[DOCUMENT PASSAGE]

# apothecary jar project



## RavenLunatic (Jan 3, 2006)

*Boredom leads to weird props I suppose. Spent part of the day transforming an apothecary jar. a jar, a couple of the cheap skeletons that came off the dollar tree garland, a couple of mini skulls and the larger one off of the dollar tree necklace, some foam from a bath set i got for christmas, a little latex, a paper towel, minimal paint,some hot glue, a few sea shells, and some spray adhesive. think that's everything.*

apothecary jar pictures by YzButt - Photobucket


----------



## Rahnefan (May 1, 2009)

That looks really cool. Wish I could see it better. Does the lid still come off?


----------



## RavenLunatic (Jan 3, 2006)

thanks. yes, the lid still comes off. I covered them while they were apart and didn't cover the ridge that sits inside the jar. sorry about the pics, camera phone. if i can get a better pic later i'll post it


----------



## pagan (Sep 9, 2009)

Nice jar!


----------



## Peanut5150 (Aug 29, 2005)

Very cool Sis! Now you need to make a whole set of them


----------



## RoxyBlue (Oct 6, 2008)

Peanut5150 said:


> Very cool Sis! Now you need to make a whole set of them


That's right - you need to get bored some more and make a whole set of these


----------



## HalloweenZombie (Jul 22, 2007)

Very cool! Very unique!


----------



## Catatonic (May 24, 2010)

Very cool project!


----------



## shar (Jun 19, 2010)

Very imaginative!


----------



## Joiseygal (Sep 3, 2008)

Very cool look to the jar. It actually looks like leather. I love the face.

[/DOCUMENT PASSAGE]

AIM OF THE EXERCISE.
Quote the apothecary jar thread word for word, starting at "thanks. yes, the" and ending at "(Sep 9, 2009)". Rely on the apothecary jar thread alone.

[DATA EXTRACT]

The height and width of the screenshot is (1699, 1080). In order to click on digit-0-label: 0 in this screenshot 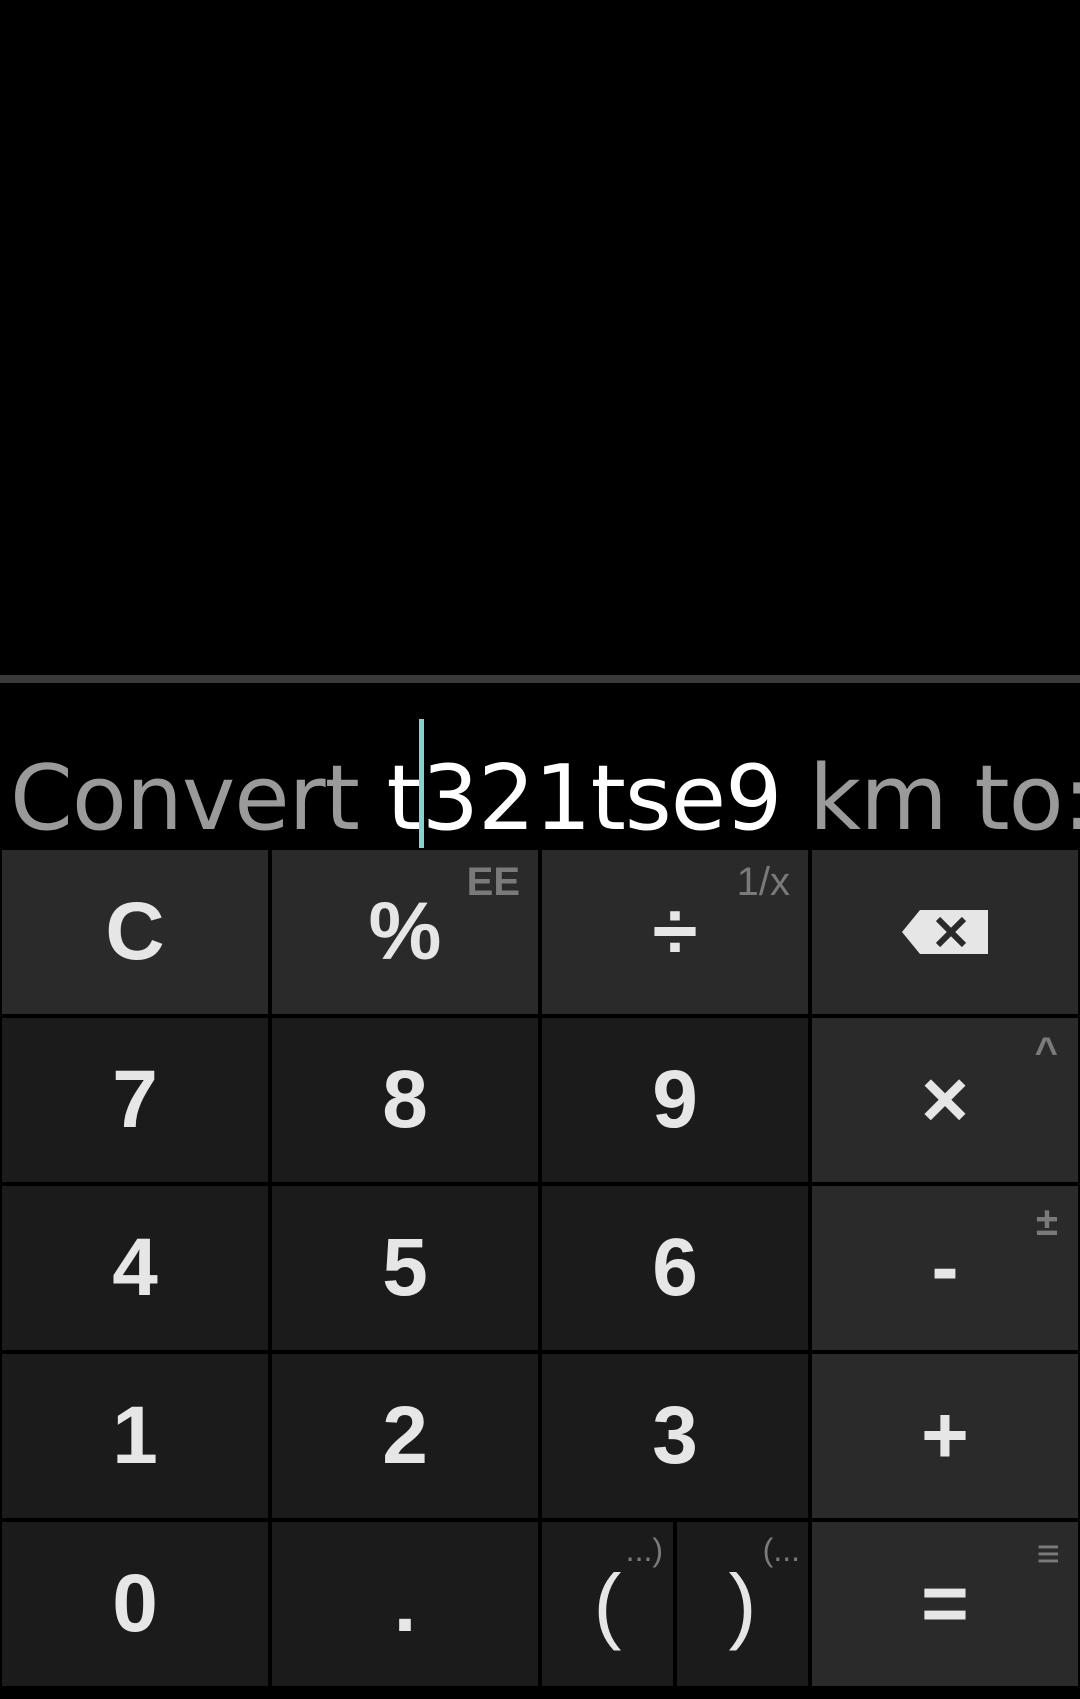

[/DATA EXTRACT]
[DATA EXTRACT]

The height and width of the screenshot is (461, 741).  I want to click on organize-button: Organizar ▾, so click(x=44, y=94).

[/DATA EXTRACT]

WRITTEN SOLUTION.
thanks. yes, the lid still comes off. I covered them while they were apart and didn't cover the ridge that sits inside the jar. sorry about the pics, camera phone. if i can get a better pic later i'll post it


----------



## pagan (Sep 9, 2009)